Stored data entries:
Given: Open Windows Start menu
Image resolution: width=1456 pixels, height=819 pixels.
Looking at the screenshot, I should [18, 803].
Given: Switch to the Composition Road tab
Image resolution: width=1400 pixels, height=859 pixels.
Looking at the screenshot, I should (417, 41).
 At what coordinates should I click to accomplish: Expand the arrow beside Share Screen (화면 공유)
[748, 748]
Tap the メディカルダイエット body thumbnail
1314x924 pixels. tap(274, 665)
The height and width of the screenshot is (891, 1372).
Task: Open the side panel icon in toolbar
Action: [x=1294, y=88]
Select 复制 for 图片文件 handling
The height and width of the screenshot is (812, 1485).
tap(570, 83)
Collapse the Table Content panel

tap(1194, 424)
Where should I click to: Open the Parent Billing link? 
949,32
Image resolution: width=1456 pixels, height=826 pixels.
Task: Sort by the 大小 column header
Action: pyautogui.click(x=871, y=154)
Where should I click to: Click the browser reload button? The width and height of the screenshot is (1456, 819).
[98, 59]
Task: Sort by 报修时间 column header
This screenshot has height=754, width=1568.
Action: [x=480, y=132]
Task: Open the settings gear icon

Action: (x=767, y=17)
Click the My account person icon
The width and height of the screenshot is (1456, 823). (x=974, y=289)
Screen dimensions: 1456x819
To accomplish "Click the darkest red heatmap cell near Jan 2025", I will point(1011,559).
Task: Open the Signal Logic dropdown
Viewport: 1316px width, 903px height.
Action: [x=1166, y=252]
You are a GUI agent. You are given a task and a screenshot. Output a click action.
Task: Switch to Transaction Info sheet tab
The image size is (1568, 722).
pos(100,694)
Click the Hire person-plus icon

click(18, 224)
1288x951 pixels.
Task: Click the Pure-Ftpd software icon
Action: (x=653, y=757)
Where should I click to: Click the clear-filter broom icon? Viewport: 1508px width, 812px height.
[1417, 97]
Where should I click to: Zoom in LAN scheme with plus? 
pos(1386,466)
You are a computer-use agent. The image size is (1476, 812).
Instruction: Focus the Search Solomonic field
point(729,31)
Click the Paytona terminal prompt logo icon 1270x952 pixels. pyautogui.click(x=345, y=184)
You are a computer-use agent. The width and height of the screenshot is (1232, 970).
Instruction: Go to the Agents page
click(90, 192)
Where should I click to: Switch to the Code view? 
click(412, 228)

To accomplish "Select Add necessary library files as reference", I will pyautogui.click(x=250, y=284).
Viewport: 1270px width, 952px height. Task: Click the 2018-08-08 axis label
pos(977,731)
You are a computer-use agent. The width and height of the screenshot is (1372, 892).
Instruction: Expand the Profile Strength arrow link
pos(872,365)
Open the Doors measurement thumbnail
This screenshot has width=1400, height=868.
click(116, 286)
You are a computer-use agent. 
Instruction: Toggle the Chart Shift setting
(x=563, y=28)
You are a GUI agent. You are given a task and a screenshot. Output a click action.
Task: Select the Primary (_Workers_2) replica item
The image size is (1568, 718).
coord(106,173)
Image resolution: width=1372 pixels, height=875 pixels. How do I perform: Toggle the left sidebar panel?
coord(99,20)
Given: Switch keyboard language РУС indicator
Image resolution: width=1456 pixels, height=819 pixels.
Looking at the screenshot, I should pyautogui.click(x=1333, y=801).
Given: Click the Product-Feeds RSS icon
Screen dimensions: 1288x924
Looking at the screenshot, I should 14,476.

> **Exercise goal**
Copy each line of the data above without altering a single character.

> **Answer to this task**
Given: Open Windows Start menu
Image resolution: width=1456 pixels, height=819 pixels.
Looking at the screenshot, I should [18, 803].
Given: Switch to the Composition Road tab
Image resolution: width=1400 pixels, height=859 pixels.
Looking at the screenshot, I should (417, 41).
 At what coordinates should I click to accomplish: Expand the arrow beside Share Screen (화면 공유)
[748, 748]
Tap the メディカルダイエット body thumbnail
1314x924 pixels. tap(274, 665)
The height and width of the screenshot is (891, 1372).
Task: Open the side panel icon in toolbar
Action: [x=1294, y=88]
Select 复制 for 图片文件 handling
The height and width of the screenshot is (812, 1485).
tap(570, 83)
Collapse the Table Content panel

tap(1194, 424)
Where should I click to: Open the Parent Billing link? 
949,32
Image resolution: width=1456 pixels, height=826 pixels.
Task: Sort by the 大小 column header
Action: pyautogui.click(x=871, y=154)
Where should I click to: Click the browser reload button? The width and height of the screenshot is (1456, 819).
[98, 59]
Task: Sort by 报修时间 column header
This screenshot has height=754, width=1568.
Action: [x=480, y=132]
Task: Open the settings gear icon

Action: (x=767, y=17)
Click the My account person icon
The width and height of the screenshot is (1456, 823). (x=974, y=289)
Screen dimensions: 1456x819
To accomplish "Click the darkest red heatmap cell near Jan 2025", I will point(1011,559).
Task: Open the Signal Logic dropdown
Viewport: 1316px width, 903px height.
Action: [x=1166, y=252]
You are a GUI agent. You are given a task and a screenshot. Output a click action.
Task: Switch to Transaction Info sheet tab
The image size is (1568, 722).
pos(100,694)
Click the Hire person-plus icon

click(18, 224)
1288x951 pixels.
Task: Click the Pure-Ftpd software icon
Action: (x=653, y=757)
Where should I click to: Click the clear-filter broom icon? Viewport: 1508px width, 812px height.
[1417, 97]
Where should I click to: Zoom in LAN scheme with plus? 
pos(1386,466)
You are a computer-use agent. The image size is (1476, 812).
Instruction: Focus the Search Solomonic field
point(729,31)
Click the Paytona terminal prompt logo icon 1270x952 pixels. pyautogui.click(x=345, y=184)
You are a computer-use agent. The width and height of the screenshot is (1232, 970).
Instruction: Go to the Agents page
click(90, 192)
Where should I click to: Switch to the Code view? 
click(412, 228)

To accomplish "Select Add necessary library files as reference", I will pyautogui.click(x=250, y=284).
Viewport: 1270px width, 952px height. Task: Click the 2018-08-08 axis label
pos(977,731)
You are a computer-use agent. The width and height of the screenshot is (1372, 892).
Instruction: Expand the Profile Strength arrow link
pos(872,365)
Open the Doors measurement thumbnail
This screenshot has width=1400, height=868.
click(116, 286)
You are a computer-use agent. 
Instruction: Toggle the Chart Shift setting
(x=563, y=28)
You are a GUI agent. You are given a task and a screenshot. Output a click action.
Task: Select the Primary (_Workers_2) replica item
The image size is (1568, 718).
coord(106,173)
Image resolution: width=1372 pixels, height=875 pixels. How do I perform: Toggle the left sidebar panel?
coord(99,20)
Given: Switch keyboard language РУС indicator
Image resolution: width=1456 pixels, height=819 pixels.
Looking at the screenshot, I should pyautogui.click(x=1333, y=801).
Given: Click the Product-Feeds RSS icon
Screen dimensions: 1288x924
Looking at the screenshot, I should 14,476.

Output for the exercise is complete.